Postbiotic gut bacteria site-specific immunomodulators improve liver steatosis, inflammation, and fibrosis in obese mice with MASLD

Obesity promotes metabolic dysfunction-associated steatotic liver disease (MASLD). Gut microbiota can influence MASLD through local communication between the gut and liver. Bacterial components are often conceptualized only as contributors to chronic inflammation. However, certain postbiotics can protect against chronic inflammation and dysmetabolism by activating specific immune responses during obesity. Site-specific innate immune training can direct compartmentalized immune responses. We hypothesized that site-specific immunomodulation by gut-derived inactivated bacterial-based stimuli (i.e., postbiotics) would improve features of MASLD. We found that biweekly subcutaneous injections of obese mice with an inactivated bacterial preparation of a gut bacterium (QBECO from Escherichia coli) improved markers of steatosis, inflammation, and fibrosis of MASLD in obese mice. QBECO lowered liver mass, triglycerides, F4/80 macrophages, eosinophil peroxidase activity, and collagen content in the liver without altering food intake or body mass in obese mice.
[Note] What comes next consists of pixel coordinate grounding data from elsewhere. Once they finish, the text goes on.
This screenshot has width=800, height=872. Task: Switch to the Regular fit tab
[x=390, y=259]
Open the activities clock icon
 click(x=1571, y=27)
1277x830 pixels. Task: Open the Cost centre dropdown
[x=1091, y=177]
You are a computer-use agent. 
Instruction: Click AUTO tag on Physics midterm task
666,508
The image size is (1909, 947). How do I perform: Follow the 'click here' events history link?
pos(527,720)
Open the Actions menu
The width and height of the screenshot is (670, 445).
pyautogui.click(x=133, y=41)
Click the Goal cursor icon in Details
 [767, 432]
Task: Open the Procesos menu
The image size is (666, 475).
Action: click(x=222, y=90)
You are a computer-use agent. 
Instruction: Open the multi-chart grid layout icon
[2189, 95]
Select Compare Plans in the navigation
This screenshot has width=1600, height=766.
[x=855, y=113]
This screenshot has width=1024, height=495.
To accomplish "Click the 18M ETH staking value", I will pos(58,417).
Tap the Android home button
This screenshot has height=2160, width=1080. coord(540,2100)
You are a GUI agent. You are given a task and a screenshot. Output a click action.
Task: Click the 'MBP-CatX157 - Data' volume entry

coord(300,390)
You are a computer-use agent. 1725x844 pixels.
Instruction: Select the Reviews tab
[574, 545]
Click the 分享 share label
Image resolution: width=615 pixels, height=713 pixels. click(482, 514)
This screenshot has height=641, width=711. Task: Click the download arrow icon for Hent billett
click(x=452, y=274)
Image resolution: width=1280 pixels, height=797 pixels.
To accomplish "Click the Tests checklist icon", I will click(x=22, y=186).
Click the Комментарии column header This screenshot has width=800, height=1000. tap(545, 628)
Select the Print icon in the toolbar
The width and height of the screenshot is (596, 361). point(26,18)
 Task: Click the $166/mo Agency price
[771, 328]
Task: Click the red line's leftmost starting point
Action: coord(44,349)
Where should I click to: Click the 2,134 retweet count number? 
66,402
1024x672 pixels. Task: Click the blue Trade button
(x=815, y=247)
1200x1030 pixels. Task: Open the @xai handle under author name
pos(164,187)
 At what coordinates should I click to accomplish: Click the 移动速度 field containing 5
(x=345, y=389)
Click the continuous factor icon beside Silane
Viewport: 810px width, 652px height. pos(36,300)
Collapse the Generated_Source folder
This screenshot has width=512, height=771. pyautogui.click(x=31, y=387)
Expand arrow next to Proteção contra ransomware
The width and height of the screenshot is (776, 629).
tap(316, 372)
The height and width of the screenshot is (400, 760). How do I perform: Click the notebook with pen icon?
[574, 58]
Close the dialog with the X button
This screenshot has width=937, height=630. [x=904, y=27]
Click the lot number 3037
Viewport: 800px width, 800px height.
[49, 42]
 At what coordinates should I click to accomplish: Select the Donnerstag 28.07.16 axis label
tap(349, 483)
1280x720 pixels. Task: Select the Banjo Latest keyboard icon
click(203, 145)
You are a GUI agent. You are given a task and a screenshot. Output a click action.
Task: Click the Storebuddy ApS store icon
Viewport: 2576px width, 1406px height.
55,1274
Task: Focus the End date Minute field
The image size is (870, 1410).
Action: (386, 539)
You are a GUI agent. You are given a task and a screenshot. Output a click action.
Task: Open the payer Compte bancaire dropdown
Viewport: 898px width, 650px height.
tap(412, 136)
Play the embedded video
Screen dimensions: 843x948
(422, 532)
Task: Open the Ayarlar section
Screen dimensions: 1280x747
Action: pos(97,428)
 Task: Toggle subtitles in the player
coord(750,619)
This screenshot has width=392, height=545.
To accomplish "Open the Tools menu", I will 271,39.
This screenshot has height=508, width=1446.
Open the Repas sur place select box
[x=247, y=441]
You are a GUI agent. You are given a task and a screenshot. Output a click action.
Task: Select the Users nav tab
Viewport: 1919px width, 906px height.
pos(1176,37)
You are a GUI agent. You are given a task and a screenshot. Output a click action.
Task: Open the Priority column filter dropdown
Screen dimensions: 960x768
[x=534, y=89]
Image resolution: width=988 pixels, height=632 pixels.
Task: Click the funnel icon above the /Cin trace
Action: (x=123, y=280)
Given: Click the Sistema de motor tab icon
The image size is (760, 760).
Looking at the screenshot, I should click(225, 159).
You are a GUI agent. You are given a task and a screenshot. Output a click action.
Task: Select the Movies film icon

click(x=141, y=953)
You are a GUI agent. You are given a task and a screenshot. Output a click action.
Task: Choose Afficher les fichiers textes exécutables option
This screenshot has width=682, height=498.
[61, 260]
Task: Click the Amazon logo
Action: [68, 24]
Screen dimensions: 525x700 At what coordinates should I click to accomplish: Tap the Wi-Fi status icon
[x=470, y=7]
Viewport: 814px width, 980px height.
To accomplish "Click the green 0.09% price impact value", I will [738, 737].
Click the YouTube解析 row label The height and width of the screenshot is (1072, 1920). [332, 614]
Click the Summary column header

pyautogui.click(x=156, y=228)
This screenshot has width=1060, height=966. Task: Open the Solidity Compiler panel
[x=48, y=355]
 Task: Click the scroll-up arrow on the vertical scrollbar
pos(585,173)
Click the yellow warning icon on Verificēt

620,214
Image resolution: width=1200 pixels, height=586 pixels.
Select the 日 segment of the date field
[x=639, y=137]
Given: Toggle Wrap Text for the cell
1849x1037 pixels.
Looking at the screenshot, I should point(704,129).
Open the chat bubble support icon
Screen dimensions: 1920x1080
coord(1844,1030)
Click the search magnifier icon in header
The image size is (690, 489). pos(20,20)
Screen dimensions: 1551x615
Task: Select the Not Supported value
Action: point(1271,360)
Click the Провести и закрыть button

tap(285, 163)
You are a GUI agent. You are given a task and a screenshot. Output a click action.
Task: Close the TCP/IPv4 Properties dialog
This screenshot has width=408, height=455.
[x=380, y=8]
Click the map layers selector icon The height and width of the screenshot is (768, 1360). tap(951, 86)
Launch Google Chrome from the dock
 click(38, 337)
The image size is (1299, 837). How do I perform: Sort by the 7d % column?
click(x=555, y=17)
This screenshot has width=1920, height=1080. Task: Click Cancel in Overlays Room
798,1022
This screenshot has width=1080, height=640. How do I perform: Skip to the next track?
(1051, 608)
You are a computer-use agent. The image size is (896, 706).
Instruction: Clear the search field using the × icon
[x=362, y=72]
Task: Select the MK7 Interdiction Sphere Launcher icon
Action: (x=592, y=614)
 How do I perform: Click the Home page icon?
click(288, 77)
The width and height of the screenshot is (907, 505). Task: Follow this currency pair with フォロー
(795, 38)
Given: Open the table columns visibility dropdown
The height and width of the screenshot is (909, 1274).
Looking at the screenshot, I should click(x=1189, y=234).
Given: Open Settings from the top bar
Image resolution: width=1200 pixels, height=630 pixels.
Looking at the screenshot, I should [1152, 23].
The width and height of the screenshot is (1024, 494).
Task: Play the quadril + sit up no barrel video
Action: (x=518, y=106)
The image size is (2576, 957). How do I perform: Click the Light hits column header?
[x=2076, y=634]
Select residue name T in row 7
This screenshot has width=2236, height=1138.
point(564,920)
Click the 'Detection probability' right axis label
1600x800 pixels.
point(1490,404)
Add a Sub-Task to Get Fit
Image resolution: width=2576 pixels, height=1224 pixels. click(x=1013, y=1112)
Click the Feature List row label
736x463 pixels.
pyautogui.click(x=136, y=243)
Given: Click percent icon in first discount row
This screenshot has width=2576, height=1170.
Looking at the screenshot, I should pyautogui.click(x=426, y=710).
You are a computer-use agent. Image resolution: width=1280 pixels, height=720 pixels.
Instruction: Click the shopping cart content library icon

QBECO increased whole-body lipid oxidation without altering total energy expenditure in obese mice. QBECO had an immunomodulatory effect that lowered liver eosinophil peroxidase activity, lowered liver nitrite/arginase ratio, and increased CD163 positive cells, a marker of M2 macrophages in the liver of obese mice. We confirmed that multiple gut bacteria-derived postbiotics improved MASLD since injections of an inactivated bacterial preparation of Proteus mirabilis (QBPMI) also lowered markers of steatosis, inflammation, and fibrosis in obese mice. A postbiotic from Klebsiella variicola (QBKPN), a bacterium typically pathogenic outside the gut, did not alter MASLD in obese mice. Therefore, site-specific immunomodulators derived from gut bacteria can improve the hallmarks of MASLD without causing weight loss.